Reproduce, exactly and in full, only the lines below from the one containing "Past (396, 2015)" through the one containing "You are a GUI agent. The screenshot is 820×2084.".

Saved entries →
- Opening Delimiter -

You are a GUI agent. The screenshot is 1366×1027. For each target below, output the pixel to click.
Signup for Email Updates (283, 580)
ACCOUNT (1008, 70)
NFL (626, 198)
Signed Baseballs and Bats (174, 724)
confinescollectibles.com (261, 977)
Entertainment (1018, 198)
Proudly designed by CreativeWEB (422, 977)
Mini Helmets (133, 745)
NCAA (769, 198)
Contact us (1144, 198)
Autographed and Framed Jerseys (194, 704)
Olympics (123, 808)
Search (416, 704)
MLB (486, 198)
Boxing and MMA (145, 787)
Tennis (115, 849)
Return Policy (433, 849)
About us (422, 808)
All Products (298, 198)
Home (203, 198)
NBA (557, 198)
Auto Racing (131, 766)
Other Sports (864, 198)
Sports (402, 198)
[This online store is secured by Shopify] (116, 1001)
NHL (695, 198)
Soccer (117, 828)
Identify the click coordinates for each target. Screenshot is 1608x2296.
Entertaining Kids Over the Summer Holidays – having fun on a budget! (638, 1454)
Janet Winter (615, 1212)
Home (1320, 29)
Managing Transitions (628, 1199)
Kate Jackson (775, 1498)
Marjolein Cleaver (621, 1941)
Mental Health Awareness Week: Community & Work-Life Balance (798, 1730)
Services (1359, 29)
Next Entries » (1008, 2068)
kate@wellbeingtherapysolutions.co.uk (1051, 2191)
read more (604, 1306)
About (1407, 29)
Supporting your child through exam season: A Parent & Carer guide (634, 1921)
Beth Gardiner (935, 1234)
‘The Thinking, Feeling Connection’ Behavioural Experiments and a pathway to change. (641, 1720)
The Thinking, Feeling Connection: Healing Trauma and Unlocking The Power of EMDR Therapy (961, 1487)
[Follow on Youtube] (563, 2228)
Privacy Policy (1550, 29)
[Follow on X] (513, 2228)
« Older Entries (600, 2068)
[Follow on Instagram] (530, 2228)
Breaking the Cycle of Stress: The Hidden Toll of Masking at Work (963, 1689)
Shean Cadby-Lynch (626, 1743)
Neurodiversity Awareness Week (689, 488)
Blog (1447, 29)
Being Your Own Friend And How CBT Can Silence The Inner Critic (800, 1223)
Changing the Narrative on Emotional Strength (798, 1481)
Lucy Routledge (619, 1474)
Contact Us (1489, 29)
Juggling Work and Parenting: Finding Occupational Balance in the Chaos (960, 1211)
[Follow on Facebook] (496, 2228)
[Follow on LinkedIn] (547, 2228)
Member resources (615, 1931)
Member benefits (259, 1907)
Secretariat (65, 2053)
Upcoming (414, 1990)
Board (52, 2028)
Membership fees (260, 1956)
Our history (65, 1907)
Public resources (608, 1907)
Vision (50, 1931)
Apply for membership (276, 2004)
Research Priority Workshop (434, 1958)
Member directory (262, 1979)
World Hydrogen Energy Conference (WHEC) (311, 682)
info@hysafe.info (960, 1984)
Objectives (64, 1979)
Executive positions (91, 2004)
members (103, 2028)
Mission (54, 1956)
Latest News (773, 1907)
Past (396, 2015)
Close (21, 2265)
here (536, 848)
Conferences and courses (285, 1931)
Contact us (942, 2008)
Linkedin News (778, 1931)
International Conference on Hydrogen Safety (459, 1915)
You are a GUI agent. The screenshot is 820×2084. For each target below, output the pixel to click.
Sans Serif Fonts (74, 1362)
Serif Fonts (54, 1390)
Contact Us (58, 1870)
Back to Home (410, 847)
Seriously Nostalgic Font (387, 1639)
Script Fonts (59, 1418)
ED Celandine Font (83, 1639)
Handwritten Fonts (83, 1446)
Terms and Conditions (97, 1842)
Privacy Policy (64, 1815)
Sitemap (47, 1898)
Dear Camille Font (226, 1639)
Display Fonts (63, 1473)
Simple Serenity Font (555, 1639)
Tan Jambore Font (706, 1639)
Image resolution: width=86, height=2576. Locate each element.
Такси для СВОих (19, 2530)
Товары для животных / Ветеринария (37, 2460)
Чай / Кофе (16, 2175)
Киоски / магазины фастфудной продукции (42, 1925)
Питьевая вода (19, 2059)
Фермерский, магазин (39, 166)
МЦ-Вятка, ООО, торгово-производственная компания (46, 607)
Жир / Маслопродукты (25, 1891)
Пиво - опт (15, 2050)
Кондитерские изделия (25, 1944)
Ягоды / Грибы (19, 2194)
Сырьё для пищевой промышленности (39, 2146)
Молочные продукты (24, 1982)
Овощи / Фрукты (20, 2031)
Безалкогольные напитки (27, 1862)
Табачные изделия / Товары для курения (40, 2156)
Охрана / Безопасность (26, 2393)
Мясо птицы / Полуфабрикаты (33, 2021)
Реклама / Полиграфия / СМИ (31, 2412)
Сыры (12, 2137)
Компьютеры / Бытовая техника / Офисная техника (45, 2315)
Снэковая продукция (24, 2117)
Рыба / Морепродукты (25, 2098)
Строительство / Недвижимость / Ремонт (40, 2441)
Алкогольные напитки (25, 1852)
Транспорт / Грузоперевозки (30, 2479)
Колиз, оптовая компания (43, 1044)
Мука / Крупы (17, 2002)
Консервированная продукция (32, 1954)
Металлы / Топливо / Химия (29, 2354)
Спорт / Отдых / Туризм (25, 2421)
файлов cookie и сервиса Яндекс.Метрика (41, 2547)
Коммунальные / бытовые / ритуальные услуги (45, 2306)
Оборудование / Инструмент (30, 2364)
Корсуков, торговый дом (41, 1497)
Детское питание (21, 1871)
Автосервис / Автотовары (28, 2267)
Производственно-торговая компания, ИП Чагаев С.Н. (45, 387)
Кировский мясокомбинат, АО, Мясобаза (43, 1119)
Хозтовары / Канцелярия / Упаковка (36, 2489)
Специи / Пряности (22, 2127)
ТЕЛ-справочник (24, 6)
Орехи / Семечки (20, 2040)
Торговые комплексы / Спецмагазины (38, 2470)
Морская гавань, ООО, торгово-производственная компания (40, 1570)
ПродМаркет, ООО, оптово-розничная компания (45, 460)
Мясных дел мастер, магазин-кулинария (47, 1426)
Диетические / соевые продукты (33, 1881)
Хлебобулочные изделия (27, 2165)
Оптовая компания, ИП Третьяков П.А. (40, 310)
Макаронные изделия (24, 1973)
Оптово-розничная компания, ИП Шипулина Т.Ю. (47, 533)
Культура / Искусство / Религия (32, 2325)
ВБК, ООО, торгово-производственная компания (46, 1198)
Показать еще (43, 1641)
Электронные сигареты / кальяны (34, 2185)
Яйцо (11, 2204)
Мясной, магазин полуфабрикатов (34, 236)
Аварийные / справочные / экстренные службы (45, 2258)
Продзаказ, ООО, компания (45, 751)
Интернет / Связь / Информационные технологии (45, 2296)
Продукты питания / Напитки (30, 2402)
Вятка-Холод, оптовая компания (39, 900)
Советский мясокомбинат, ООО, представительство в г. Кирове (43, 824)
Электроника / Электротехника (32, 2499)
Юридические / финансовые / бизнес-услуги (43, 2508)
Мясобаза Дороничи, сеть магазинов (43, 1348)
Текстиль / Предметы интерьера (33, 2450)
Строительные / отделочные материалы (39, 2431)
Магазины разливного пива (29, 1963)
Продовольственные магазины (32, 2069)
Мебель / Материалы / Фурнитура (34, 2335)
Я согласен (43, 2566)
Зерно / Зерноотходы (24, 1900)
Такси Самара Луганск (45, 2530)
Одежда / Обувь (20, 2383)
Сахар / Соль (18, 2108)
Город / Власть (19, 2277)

- Closing Delimiter -

Output →
Past (396, 2015)
Close (21, 2265)
here (536, 848)
Conferences and courses (285, 1931)
Contact us (942, 2008)
Linkedin News (778, 1931)
International Conference on Hydrogen Safety (459, 1915)
You are a GUI agent. The screenshot is 820×2084. For each target below, output the pixel to click.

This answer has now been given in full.